All of the above is reason enough to be concerned about and active in the attempt to reformat Catholicism, but reform it to what?  It's here where I am really in line with Fox's thinking.  In some respects we have been walking the same path from different starting  points.  In the following Fox is answering a question about the other book on Christian mystics he was writing at the same time he was writing The Pope's War:

Writing The Pope’s War (Sterling, May 2011) was so dour, so dark, so dreary, the news was so much the opposite of uplifting that I told a friend I felt like Oscar the Grouch who lived in the garbage can on Sesame Street.  Yes, it was like living with garbage.  What to do?  I put the project, about 60% finished, on a shelf not sure I would ever return to it.  All my other books had uplifted me in the writing; not that one.  It dragged me down day after day.  It was not fun. (Same with this blog some days. Covering the Vatican is sometimes like wallowing in a big dipsy dumpster full of spiritual and psychological garbage.)

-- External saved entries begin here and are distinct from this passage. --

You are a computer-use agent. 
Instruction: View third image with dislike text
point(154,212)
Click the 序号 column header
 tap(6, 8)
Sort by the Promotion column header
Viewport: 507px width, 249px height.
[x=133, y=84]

The culmination of the pope book was my conviction that the Holy Spirit is so decimating Catholicism as we know it today that we can and need to push the restart button on Christianity.  This includes “taking the treasure from the burning building” as I put it in the book.  And first and foremost of those treasures is our mystical and prophetic heritage.  Thus Christian Mystics is a deep part of the treasure that our lineage contains.  It points the way to Christianity’s greatest accomplishments and its greatest future potential.  The task is not that complicated: It is about turning out mystics and prophets.  Like Jesus did; and was.

Mathew Fox is onto something about Christianity's task.  I too believe the task is to mentor mystics and prophets and that the teachings of Jesus were all about what it takes to be a mystic, a prophet, and a healer. His teachings were meant to unfold the reality of heaven on earth.  They were not meant to create Vatican City and Catholic clericalism, both of which exist to disempower the laity.  And that to me is the real heresy of the last two papacies--they have been bound and determined to disempower the laity and return to clerical triumphalism.  I will fight that tooth and nail because that path leads to chaos and destruction.  If anyone doubts that, just review the real history of the Vatican and it's support of fascism in World War II.